Search traffic for one of the US’ largest telcos fell by 10% after it suspended its TV advertising for a week.
The company, which was the third most searched-for brand in its category on Bing, was consistently spending more than $1m per day on TV advertising in the run-up to the experimental blackout in April 2018.
During the week that it suspended its TV advertising, the telco maintained spending on all other channels, and as soon as the week was over, it went straight back to spending more than $1m per day on TV ads.
The results of this quasi-experiment, which were published in the Journal of Marketing, showed that the telco’s search traffic dropped almost immediately after it ceased advertising on TV, and then took around two weeks to recover to pre-blackout levels after it had resumed spending.
During that three-week period, the telco received 10% fewer searches overall than it would have done if it had not suspended its TV advertising.
Searches for information about the telco’s promotions, contracts and devices — which featured in its TV ads in the run up to the blackout — declined the most, with cumulative losses reaching 25%, although they were the quickest to recover when the TV ads were reinstated.

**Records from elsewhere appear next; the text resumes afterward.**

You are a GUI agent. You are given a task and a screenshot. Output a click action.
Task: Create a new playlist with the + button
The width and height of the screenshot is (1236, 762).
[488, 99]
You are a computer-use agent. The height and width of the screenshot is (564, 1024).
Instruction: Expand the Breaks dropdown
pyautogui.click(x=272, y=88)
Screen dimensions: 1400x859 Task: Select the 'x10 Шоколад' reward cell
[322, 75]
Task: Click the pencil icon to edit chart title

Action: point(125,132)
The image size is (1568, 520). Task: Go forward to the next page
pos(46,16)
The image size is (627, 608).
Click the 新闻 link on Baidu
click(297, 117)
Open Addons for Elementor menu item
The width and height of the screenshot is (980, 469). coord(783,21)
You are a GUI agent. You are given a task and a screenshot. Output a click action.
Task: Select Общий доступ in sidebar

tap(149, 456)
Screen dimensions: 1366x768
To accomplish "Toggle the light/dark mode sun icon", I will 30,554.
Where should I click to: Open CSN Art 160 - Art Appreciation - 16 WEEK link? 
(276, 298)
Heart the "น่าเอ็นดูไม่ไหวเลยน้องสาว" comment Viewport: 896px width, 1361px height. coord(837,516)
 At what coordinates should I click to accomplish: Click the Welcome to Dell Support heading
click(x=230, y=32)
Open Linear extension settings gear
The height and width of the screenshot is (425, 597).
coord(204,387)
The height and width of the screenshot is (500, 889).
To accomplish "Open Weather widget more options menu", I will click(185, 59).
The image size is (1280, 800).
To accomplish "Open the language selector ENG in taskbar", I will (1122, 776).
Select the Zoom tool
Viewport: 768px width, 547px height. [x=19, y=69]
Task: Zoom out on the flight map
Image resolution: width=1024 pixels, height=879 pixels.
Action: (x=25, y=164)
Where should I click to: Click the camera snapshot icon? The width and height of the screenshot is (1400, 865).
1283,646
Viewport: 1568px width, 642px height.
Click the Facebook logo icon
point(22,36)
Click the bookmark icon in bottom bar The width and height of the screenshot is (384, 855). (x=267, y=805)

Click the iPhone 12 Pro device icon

Navigational searches — for information about customer support, the location of stores, or a customer’s existing account — declined by only 5% overall, but took three weeks to recover.
Brand searches, meanwhile, declined approximately 10%, while searches for the website fell by something like 20%.
The authors of the paper also measured the effect that the brand’s TV blackout had on searches for its competitors, and found that they were ‘small and short-lived’ but, overall, the switch-off had a slightly negative effect on searches for the telco’s smaller rival, and a slightly positive one for its larger competitors.
While the hold-out test saved the telco $10m in media spend, the authors warn against interpreting that as a reasonable trade-off for a 10% decline in search traffic, speculating that the brand likely benefitted from the lingering effects of its previous ads on customer awareness and behaviours, which mitigated the drop.
All the search data for the study came from Bing (one of the co-authors of the paper is an economist at Microsoft, which owns the search engine). The study does not name the telco that suspended its TV advertising, but T-Mobile matches the description of the company given in the paper, as well as information about Bing search traffic from 2018, provided by Microsoft Co-Pilot.